High variability of peptidylarginine deiminase 4 (PADI4) in a healthy white population: characterization of six new variants of PADI4 exons 2-4 by a novel haplotype-specific sequencing-based approach.

Seven single nucleotide polymorphisms (SNPs) of the peptidylarginine deiminase 4 (PADI4) gene have recently been reported to be strongly associated with rheumatoid arthritis in Japanese individuals. These SNPs are located in or close to exons 2-4 of PADI4 and are organized in at least four different haplotypes. However, a detailed sequencing-based characterization of the PADI4 gene in other populations is still lacking. We therefore analyzed exons 2-4 of the PADI4 gene in 102 healthy white Germans individuals by DNA sequencing and characterized new variants and haplotypes by a novel haplotype-specific sequencing-based approach. The haplotypes 2/3 (padi4_89*G, padi4_90*T, padi4_92*G, padi4_94*T, padi4_104*T, padi4_95*C, padi4_96*C), and haplotype 4 (padi4_89*G, padi4_90*T, padi4_92*G, padi4_94*T, padi4_104*C, padi4_95*G, padi4_96*T) conferring susceptibility to rheumatoid arthritis were detected at frequencies of 30.9% and 7.8%, respectively.
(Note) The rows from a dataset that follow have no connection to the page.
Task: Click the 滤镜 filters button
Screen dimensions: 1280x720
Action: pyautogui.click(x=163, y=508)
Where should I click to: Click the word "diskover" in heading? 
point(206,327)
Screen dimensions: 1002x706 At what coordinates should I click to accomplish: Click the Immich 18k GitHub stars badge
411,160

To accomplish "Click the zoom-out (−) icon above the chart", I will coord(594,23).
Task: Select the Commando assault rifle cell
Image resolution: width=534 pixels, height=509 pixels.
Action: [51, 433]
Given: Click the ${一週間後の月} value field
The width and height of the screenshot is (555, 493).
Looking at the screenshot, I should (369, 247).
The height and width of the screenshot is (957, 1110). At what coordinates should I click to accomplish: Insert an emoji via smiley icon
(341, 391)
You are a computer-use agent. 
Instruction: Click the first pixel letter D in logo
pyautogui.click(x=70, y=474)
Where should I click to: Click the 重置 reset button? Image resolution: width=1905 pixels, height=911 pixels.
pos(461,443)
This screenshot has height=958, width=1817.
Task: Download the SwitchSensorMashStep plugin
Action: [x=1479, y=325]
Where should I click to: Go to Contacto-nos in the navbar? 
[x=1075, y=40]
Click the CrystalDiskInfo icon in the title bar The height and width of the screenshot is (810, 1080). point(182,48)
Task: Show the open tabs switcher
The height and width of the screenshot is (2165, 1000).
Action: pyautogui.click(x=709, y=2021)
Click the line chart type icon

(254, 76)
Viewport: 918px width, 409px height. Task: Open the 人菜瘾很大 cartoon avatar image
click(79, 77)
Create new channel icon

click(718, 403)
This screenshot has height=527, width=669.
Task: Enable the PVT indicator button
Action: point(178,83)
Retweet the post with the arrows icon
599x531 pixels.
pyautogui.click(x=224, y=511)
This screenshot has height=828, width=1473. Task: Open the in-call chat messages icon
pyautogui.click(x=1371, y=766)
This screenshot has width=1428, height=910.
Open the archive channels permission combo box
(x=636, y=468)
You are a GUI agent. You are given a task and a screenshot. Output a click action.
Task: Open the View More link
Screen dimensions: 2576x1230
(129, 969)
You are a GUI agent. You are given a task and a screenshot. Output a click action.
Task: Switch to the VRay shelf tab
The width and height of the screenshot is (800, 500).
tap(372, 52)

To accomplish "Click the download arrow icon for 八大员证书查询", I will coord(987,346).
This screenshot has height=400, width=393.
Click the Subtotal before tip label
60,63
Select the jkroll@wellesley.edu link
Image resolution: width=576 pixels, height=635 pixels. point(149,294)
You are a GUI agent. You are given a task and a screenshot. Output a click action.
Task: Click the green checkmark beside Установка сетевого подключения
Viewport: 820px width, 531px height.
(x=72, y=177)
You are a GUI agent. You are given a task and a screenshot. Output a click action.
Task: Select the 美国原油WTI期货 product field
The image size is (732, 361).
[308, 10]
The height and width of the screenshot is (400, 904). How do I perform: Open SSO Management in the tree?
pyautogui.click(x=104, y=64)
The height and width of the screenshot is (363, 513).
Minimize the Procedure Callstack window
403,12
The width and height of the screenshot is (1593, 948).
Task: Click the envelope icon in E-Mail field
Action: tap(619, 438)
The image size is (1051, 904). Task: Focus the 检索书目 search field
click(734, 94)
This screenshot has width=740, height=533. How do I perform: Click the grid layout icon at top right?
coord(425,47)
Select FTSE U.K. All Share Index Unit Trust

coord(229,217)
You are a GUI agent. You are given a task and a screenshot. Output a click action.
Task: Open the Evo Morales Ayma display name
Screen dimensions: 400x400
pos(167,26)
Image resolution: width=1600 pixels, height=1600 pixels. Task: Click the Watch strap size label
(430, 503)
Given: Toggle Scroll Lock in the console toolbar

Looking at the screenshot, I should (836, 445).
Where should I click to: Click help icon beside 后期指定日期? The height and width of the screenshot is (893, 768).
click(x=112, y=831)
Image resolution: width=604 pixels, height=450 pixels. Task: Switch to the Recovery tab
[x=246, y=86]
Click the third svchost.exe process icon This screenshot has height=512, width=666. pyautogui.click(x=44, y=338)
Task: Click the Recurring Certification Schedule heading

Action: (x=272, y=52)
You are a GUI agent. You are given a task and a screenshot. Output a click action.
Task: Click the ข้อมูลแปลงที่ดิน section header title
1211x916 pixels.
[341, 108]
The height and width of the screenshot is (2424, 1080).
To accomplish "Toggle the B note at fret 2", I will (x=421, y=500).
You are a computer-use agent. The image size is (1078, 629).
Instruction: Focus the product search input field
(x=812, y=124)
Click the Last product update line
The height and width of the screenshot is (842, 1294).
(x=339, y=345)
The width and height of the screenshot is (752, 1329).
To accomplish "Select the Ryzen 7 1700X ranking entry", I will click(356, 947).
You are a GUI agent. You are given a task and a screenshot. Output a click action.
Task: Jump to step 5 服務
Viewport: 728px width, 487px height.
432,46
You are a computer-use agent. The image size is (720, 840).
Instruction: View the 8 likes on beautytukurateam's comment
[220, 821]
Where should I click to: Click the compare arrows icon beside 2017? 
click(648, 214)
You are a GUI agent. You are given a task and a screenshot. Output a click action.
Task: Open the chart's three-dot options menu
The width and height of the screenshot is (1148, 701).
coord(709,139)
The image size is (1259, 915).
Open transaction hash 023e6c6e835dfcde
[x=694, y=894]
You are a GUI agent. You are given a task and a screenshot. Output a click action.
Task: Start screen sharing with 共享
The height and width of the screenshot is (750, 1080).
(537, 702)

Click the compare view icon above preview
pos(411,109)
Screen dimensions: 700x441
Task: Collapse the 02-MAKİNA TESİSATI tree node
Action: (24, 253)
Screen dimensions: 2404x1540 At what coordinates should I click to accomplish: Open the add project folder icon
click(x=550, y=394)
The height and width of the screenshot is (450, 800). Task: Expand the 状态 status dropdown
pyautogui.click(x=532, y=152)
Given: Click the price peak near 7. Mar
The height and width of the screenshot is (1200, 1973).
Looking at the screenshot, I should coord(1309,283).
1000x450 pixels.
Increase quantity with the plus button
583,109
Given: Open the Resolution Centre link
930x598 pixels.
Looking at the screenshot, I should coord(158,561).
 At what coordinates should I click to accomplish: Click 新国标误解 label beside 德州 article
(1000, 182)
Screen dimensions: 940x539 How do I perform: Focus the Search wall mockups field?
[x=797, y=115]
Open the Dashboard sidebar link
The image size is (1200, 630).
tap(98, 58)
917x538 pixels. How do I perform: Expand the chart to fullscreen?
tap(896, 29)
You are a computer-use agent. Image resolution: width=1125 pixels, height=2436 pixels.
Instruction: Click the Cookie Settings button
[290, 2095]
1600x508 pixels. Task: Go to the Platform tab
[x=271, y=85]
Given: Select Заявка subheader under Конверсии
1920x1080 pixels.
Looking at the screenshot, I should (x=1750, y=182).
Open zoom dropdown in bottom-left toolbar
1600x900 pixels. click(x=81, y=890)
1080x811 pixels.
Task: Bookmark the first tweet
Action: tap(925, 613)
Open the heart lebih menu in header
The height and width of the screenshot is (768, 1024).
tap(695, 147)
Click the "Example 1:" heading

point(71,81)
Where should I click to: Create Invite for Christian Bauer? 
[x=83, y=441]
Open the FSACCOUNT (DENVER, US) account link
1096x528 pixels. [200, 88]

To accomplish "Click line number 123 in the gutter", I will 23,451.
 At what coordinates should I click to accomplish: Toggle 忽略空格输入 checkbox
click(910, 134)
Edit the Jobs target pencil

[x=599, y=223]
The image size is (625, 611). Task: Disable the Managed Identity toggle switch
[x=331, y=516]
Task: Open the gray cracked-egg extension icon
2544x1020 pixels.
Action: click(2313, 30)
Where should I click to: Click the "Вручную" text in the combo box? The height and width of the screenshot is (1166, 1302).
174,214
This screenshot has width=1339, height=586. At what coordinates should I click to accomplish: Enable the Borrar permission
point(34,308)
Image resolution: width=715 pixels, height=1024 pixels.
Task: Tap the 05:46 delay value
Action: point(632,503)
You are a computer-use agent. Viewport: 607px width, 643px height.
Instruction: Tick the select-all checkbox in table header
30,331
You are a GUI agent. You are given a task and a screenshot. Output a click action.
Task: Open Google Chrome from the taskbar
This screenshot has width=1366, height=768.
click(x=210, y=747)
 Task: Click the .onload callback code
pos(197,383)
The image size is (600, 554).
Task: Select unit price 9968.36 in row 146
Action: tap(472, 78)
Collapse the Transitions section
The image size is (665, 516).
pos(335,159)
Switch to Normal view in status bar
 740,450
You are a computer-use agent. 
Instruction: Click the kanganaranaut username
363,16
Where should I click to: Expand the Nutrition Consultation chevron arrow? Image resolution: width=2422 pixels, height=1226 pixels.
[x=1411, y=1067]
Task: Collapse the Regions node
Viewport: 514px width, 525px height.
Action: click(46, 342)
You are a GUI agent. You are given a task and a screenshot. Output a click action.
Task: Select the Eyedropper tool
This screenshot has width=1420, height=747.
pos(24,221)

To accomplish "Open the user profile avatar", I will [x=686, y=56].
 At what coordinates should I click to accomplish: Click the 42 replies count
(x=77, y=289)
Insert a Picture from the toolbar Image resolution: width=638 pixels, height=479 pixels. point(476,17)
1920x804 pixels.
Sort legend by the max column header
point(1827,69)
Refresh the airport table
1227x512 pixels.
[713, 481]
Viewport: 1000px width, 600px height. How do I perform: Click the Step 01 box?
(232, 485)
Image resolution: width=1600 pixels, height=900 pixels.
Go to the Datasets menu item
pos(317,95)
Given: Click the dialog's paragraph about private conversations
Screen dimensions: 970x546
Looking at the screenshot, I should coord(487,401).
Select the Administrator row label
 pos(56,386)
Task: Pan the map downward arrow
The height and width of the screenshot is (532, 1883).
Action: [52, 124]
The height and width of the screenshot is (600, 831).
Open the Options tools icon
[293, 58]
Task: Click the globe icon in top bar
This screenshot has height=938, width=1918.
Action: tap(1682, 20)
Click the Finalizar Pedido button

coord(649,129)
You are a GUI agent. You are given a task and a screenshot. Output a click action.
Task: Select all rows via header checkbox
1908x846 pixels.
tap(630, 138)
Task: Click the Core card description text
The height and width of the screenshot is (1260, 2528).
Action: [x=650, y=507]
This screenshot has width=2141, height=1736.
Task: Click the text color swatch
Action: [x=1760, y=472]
In addition, three novel coding SNPs in exons 2, 3, and 4, and three SNPs in introns 2 and 3 located near the exon-intron boundaries were identified in 11 individuals (10.8%). The so-called nonsusceptibility haplotype 1 (padi4_89*A, padi4_90*C, padi4_92*C, padi4_94*C, padi4_104*C, padi4_95*G, padi4_96*T) occurred at a frequency of 58.3%. Additionally, we identified a closely related novel haplotype, haplotype 1B (2.9%), that differs from haplotype 1 only by padi4_92*G/padi4_96*C. This haplotype was not described in the Japanese population. Our results indicate that the PADI4 gene exhibits a remarkable variability and a rather complex haplotypic organization. Further studies on disease association of PADI4 should be performed by haplotype-specific sequencing-based approaches to identify the exact genotype of the PADI4 fragment of interest.